Stated goal ▸ Convert every line of the items below into a JSON list of strings, one string per line, leaving out blank lines.

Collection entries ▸
--------------------------------
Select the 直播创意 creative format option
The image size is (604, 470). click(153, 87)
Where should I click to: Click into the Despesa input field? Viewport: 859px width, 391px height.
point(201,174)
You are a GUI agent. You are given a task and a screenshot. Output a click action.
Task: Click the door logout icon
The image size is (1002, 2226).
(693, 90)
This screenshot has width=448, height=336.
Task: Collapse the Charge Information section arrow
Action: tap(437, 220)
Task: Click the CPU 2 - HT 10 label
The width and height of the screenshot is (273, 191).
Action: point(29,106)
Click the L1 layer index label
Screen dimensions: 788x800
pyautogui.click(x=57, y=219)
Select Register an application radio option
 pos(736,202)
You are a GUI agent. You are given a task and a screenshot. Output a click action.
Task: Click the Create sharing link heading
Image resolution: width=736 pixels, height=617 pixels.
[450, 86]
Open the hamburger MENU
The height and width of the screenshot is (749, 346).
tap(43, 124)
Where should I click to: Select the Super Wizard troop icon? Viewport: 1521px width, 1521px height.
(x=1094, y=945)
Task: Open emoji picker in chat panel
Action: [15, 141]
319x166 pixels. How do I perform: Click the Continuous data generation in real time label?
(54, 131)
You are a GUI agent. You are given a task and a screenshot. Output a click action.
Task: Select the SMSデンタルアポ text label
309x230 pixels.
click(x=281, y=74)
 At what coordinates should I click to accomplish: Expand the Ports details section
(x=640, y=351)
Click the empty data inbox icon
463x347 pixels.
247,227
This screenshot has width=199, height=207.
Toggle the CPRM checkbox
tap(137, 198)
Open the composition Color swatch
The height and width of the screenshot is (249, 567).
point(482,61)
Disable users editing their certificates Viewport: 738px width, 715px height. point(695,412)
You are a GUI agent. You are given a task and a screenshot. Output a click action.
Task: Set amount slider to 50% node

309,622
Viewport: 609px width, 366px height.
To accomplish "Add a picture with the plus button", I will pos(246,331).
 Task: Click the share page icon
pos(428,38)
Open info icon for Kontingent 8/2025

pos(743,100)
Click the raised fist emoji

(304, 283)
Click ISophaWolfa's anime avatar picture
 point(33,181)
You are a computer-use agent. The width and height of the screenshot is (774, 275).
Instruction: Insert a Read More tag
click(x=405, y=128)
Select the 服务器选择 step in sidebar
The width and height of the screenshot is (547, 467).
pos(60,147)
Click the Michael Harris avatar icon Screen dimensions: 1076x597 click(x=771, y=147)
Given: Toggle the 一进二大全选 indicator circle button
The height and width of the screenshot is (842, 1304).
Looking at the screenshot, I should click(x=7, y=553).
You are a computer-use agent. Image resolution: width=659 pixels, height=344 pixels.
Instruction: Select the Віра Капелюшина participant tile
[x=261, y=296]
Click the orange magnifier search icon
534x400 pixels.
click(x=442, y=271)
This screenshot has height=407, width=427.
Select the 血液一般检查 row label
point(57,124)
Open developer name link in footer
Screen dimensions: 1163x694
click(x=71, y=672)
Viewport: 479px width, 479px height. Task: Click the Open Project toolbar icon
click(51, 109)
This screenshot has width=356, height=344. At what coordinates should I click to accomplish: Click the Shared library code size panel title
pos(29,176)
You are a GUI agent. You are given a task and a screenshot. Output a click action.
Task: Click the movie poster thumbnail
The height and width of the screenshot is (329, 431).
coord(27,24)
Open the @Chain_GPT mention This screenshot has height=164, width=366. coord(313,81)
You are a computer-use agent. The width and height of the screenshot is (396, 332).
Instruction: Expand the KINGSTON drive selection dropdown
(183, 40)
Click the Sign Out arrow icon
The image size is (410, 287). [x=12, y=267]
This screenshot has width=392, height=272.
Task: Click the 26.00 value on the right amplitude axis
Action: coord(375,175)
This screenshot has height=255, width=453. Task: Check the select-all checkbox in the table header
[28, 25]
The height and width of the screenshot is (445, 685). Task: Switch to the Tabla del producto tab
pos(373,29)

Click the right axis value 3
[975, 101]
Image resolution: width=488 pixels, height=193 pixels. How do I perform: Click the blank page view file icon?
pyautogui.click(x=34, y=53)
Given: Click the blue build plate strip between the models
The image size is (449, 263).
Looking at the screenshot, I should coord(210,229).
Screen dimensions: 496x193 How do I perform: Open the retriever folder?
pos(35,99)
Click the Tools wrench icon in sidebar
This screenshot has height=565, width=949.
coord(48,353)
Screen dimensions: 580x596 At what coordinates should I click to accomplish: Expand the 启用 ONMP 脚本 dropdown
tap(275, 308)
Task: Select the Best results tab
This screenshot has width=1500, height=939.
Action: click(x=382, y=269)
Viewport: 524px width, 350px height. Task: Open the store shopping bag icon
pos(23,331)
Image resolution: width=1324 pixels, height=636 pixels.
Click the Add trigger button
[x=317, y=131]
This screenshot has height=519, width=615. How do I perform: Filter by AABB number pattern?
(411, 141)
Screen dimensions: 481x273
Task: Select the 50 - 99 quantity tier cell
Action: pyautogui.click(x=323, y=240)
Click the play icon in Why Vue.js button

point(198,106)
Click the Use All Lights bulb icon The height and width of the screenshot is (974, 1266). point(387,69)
--------------------------------
Complete response ▸
[
  "Select the 直播创意 creative format option",
  "The image size is (604, 470). click(153, 87)",
  "Where should I click to: Click into the Despesa input field? Viewport: 859px width, 391px height.",
  "point(201,174)",
  "You are a GUI agent. You are given a task and a screenshot. Output a click action.",
  "Task: Click the door logout icon",
  "The image size is (1002, 2226).",
  "(693, 90)",
  "This screenshot has width=448, height=336.",
  "Task: Collapse the Charge Information section arrow",
  "Action: tap(437, 220)",
  "Task: Click the CPU 2 - HT 10 label",
  "The width and height of the screenshot is (273, 191).",
  "Action: point(29,106)",
  "Click the L1 layer index label",
  "Screen dimensions: 788x800",
  "pyautogui.click(x=57, y=219)",
  "Select Register an application radio option",
  " pos(736,202)",
  "You are a GUI agent. You are given a task and a screenshot. Output a click action.",
  "Task: Click the Create sharing link heading",
  "Image resolution: width=736 pixels, height=617 pixels.",
  "[450, 86]",
  "Open the hamburger MENU",
  "The height and width of the screenshot is (749, 346).",
  "tap(43, 124)",
  "Where should I click to: Select the Super Wizard troop icon? Viewport: 1521px width, 1521px height.",
  "(x=1094, y=945)",
  "Task: Open emoji picker in chat panel",
  "Action: [15, 141]",
  "319x166 pixels. How do I perform: Click the Continuous data generation in real time label?",
  "(54, 131)",
  "You are a GUI agent. You are given a task and a screenshot. Output a click action.",
  "Task: Select the SMSデンタルアポ text label",
  "309x230 pixels.",
  "click(x=281, y=74)",
  " At what coordinates should I click to accomplish: Expand the Ports details section",
  "(x=640, y=351)",
  "Click the empty data inbox icon",
  "463x347 pixels.",
  "247,227",
  "This screenshot has width=199, height=207.",
  "Toggle the CPRM checkbox",
  "tap(137, 198)",
  "Open the composition Color swatch",
  "The height and width of the screenshot is (249, 567).",
  "point(482,61)",
  "Disable users editing their certificates Viewport: 738px width, 715px height. point(695,412)",
  "You are a GUI agent. You are given a task and a screenshot. Output a click action.",
  "Task: Set amount slider to 50% node",
  "309,622",
  "Viewport: 609px width, 366px height.",
  "To accomplish \"Add a picture with the plus button\", I will pos(246,331).",
  " Task: Click the share page icon",
  "pos(428,38)",
  "Open info icon for Kontingent 8/2025",
  "pos(743,100)",
  "Click the raised fist emoji",
  "(304, 283)",
  "Click ISophaWolfa's anime avatar picture",
  " point(33,181)",
  "You are a computer-use agent. The width and height of the screenshot is (774, 275).",
  "Instruction: Insert a Read More tag",
  "click(x=405, y=128)",
  "Select the 服务器选择 step in sidebar",
  "The width and height of the screenshot is (547, 467).",
  "pos(60,147)",
  "Click the Michael Harris avatar icon Screen dimensions: 1076x597 click(x=771, y=147)",
  "Given: Toggle the 一进二大全选 indicator circle button",
  "The height and width of the screenshot is (842, 1304).",
  "Looking at the screenshot, I should click(x=7, y=553).",
  "You are a computer-use agent. Image resolution: width=659 pixels, height=344 pixels.",
  "Instruction: Select the Віра Капелюшина participant tile",
  "[x=261, y=296]",
  "Click the orange magnifier search icon",
  "534x400 pixels.",
  "click(x=442, y=271)",
  "This screenshot has height=407, width=427.",
  "Select the 血液一般检查 row label",
  "point(57,124)",
  "Open developer name link in footer",
  "Screen dimensions: 1163x694",
  "click(x=71, y=672)",
  "Viewport: 479px width, 479px height. Task: Click the Open Project toolbar icon",
  "click(51, 109)",
  "This screenshot has width=356, height=344. At what coordinates should I click to accomplish: Click the Shared library code size panel title",
  "pos(29,176)",
  "You are a GUI agent. You are given a task and a screenshot. Output a click action.",
  "Task: Click the movie poster thumbnail",
  "The height and width of the screenshot is (329, 431).",
  "coord(27,24)",
  "Open the @Chain_GPT mention This screenshot has height=164, width=366. coord(313,81)",
  "You are a computer-use agent. The width and height of the screenshot is (396, 332).",
  "Instruction: Expand the KINGSTON drive selection dropdown",
  "(183, 40)",
  "Click the Sign Out arrow icon",
  "The image size is (410, 287). [x=12, y=267]",
  "This screenshot has width=392, height=272.",
  "Task: Click the 26.00 value on the right amplitude axis",
  "Action: coord(375,175)",
  "This screenshot has height=255, width=453. Task: Check the select-all checkbox in the table header",
  "[28, 25]",
  "The height and width of the screenshot is (445, 685). Task: Switch to the Tabla del producto tab",
  "pos(373,29)",
  "Click the right axis value 3",
  "[975, 101]",
  "Image resolution: width=488 pixels, height=193 pixels. How do I perform: Click the blank page view file icon?",
  "pyautogui.click(x=34, y=53)",
  "Given: Click the blue build plate strip between the models",
  "The image size is (449, 263).",
  "Looking at the screenshot, I should coord(210,229).",
  "Screen dimensions: 496x193 How do I perform: Open the retriever folder?",
  "pos(35,99)",
  "Click the Tools wrench icon in sidebar",
  "This screenshot has height=565, width=949.",
  "coord(48,353)",
  "Screen dimensions: 580x596 At what coordinates should I click to accomplish: Expand the 启用 ONMP 脚本 dropdown",
  "tap(275, 308)",
  "Task: Select the Best results tab",
  "This screenshot has width=1500, height=939.",
  "Action: click(x=382, y=269)",
  "Viewport: 524px width, 350px height. Task: Open the store shopping bag icon",
  "pos(23,331)",
  "Image resolution: width=1324 pixels, height=636 pixels.",
  "Click the Add trigger button",
  "[x=317, y=131]",
  "This screenshot has height=519, width=615. How do I perform: Filter by AABB number pattern?",
  "(411, 141)",
  "Screen dimensions: 481x273",
  "Task: Select the 50 - 99 quantity tier cell",
  "Action: pyautogui.click(x=323, y=240)",
  "Click the play icon in Why Vue.js button",
  "point(198,106)",
  "Click the Use All Lights bulb icon The height and width of the screenshot is (974, 1266). point(387,69)"
]